**Aim of the exercise**
Using the article on Beyond Limits, explain in one to three sentences why communicating from afar with rovers and robots on rough terrain is described as a dicey affair.

**Passage to read**
Source: Deep Learning on Medium
Beyond Limits Brings Space-Tested AI to Earth’s Harshest Terrains
Software from California-based Beyond Limits adds ‘human-like reasoning’ to technology that solves complex problems in high-risk environments, from the surface of Mars to the bottom of the ocean. CEO AJ Abdallat explains.
By S.C. Stuart
When sending rovers and robots to traverse rough terrain, from the surface of Mars to the bottom of the ocean, communicating with these devices from afar can be a dicey affair. One false move and million-dollar gadgets turn into bricks and valuable data is toast.
Glendale, California-based Beyond Limits wants to make sure that never happens. Its software adds “human-like reasoning” to technology that solves complex problems in high-risk environments. As CEO AJ Abdallat explains, these “bio-inspired algorithms…imitate the functions of a human brain.”

**Information supplied**

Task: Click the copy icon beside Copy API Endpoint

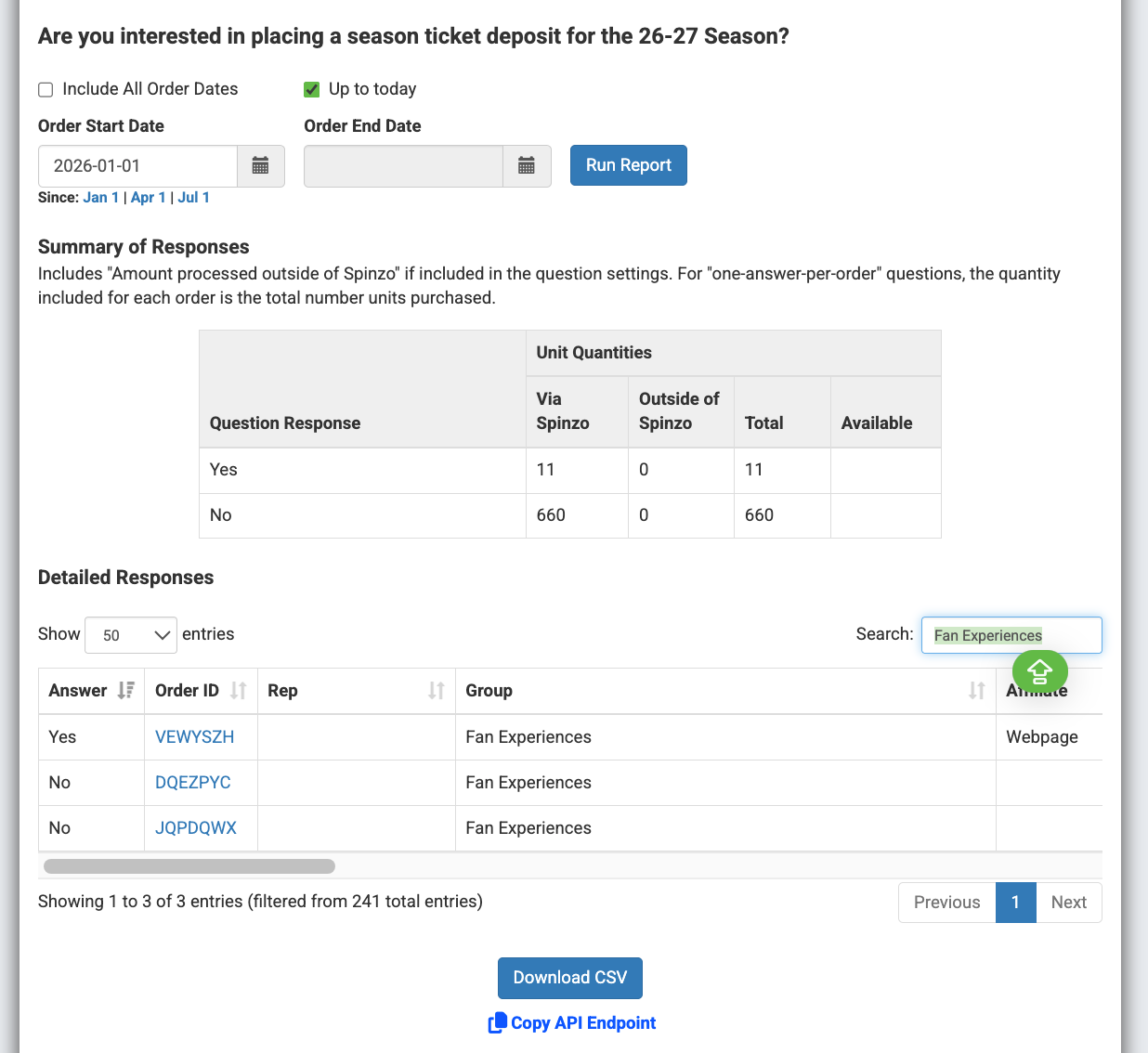Action: (x=497, y=1023)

**Result of this exercise**
It is risky because a single false move can turn million-dollar devices into bricks and destroy valuable data.